(Problem statement): Report every line of the data where the string "computer" appears.

(Excerpted records):
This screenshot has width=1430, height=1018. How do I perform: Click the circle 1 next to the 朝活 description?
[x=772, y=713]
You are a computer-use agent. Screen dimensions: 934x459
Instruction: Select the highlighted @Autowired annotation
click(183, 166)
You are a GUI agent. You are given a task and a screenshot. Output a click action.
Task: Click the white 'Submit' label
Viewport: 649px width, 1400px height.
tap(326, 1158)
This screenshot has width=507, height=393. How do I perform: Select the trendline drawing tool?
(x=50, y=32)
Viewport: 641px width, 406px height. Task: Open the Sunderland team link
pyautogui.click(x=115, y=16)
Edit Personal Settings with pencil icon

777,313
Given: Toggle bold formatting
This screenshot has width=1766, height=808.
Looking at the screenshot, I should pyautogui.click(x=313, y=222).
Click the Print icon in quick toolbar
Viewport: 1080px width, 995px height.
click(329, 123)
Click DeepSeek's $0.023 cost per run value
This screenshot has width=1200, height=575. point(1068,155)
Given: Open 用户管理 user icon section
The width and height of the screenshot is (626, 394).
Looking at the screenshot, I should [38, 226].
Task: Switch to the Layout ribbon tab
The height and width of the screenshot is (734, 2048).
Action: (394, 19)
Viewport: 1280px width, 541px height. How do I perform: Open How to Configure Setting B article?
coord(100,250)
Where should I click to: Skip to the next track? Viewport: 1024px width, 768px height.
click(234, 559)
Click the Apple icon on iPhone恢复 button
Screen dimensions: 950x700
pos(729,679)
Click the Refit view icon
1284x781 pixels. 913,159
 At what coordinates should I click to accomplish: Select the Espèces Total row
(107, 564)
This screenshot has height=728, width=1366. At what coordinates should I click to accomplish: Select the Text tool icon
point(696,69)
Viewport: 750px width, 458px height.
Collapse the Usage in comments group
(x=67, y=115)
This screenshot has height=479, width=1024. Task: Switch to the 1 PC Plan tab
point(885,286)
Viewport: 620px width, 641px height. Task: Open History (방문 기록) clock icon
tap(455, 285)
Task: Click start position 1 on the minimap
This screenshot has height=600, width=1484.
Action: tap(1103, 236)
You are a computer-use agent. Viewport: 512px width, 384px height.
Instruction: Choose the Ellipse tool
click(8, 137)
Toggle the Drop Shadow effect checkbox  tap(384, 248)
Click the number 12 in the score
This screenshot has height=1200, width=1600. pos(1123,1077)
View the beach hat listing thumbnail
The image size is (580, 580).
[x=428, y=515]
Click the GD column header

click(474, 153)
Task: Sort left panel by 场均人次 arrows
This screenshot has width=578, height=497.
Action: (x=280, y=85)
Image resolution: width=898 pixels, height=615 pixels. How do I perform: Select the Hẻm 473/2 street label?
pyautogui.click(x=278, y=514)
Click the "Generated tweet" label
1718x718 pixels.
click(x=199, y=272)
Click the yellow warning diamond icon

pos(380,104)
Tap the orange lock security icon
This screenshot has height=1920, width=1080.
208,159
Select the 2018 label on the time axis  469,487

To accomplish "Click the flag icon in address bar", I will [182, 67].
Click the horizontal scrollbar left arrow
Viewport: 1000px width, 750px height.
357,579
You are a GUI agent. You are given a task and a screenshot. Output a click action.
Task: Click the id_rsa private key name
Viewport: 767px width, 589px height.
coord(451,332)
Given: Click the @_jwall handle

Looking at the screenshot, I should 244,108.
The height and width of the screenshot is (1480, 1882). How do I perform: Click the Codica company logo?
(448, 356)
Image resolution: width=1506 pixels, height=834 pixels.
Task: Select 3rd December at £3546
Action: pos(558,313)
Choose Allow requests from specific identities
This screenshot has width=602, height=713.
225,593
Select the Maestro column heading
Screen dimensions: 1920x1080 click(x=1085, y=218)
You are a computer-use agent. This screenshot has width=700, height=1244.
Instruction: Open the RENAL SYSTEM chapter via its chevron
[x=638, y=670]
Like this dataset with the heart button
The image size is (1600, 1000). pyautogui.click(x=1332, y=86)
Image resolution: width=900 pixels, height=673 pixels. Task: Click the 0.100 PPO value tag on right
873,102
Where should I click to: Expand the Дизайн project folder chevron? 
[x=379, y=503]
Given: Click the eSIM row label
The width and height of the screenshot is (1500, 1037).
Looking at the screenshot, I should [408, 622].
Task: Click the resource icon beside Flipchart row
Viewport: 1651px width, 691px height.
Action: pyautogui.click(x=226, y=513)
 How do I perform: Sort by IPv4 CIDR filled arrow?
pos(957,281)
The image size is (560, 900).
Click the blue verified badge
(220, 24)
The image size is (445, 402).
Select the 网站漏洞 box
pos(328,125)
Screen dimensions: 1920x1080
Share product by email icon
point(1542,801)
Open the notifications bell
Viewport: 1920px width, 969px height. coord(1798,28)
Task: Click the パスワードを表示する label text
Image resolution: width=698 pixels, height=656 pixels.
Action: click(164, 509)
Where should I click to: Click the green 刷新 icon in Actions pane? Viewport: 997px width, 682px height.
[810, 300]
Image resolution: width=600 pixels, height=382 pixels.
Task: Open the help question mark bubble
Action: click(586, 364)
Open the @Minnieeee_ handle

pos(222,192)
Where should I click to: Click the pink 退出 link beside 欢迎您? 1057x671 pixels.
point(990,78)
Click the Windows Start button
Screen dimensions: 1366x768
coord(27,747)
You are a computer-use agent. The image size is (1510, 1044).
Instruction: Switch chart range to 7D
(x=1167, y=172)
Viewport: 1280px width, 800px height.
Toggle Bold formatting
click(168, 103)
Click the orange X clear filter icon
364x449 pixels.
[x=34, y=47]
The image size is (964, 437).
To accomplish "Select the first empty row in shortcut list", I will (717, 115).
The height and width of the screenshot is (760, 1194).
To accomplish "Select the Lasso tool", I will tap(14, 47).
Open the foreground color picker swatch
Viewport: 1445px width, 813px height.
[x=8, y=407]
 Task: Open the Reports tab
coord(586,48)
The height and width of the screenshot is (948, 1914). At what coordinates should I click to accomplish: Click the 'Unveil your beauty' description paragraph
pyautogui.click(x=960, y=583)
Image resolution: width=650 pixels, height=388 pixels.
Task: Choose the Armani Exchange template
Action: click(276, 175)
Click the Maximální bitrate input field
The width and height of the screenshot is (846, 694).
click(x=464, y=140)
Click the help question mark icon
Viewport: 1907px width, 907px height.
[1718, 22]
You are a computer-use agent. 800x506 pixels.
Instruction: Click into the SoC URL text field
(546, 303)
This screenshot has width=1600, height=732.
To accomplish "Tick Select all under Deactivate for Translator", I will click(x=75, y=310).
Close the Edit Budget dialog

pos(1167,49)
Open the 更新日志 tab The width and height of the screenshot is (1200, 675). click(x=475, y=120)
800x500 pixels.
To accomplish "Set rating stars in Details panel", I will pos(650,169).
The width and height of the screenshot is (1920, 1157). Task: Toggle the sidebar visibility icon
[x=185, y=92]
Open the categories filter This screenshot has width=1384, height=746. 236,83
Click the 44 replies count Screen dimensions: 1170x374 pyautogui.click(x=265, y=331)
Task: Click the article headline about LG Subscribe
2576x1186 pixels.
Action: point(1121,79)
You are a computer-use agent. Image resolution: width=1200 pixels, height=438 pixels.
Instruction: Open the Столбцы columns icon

(Result below):
You are a computer-use agent. Screen dimensions: 934x459
You are a computer-use agent. Viewport: 512px width, 384px height.
You are a computer-use agent. This screenshot has width=700, height=1244.
You are a computer-use agent. The image size is (1510, 1044).
You are a computer-use agent. 800x506 pixels.
You are a computer-use agent. Image resolution: width=1200 pixels, height=438 pixels.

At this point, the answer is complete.